If you’ve actively contributed to the 2008 Section during the Scheme year, your TRS will show your pension calculated using the latest reckonable pay figure and total membership.
If you’re no longer a member of the 1995 or 2008 Section and have not contributed during the last Scheme year, your pension will be revalued each year. This is increased to keep pace with rises in the cost of living by the application of Pensions Increase (PI). This is calculated in April each year.
PI is provided by HM Treasury. This is calculated on any rises in the cost of living in the 12-month period to the end of September in the previous year.
Your pension is protected against negative growth. If PI is negative, your pension will not reduce and will remain at the same level.

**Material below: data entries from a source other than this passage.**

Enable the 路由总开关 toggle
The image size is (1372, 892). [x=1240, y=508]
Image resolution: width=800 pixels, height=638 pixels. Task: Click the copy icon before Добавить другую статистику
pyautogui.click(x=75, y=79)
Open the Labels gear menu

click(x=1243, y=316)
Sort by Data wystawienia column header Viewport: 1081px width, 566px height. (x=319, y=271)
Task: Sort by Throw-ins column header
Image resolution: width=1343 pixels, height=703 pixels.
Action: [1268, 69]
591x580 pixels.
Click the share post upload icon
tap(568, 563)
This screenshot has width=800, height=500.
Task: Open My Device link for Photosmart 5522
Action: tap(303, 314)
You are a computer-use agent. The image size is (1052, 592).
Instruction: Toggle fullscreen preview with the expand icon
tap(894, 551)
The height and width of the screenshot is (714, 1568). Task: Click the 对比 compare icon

If you have any queries on how this figure has been calculated, contact HM Treasury.
2015 Scheme
The amount of pension you earn each year is revalued to account for the cost of living increases.
Each Scheme year is revalued on 1 April until you retire or leave.
Each amount is revalued using a Treasury Order plus 1.5% each.
Treasury orders are a notification of the value of the change in prices or earnings to be applied as part of the revaluation.
If you leave the 2015 Scheme before becoming entitled to claim your retirement benefits, your pension will be revalued each year in line with the Consumer Price Index (CPI). This is protected against negative growth. If the CPI for a year is negative, the pension will not reduce.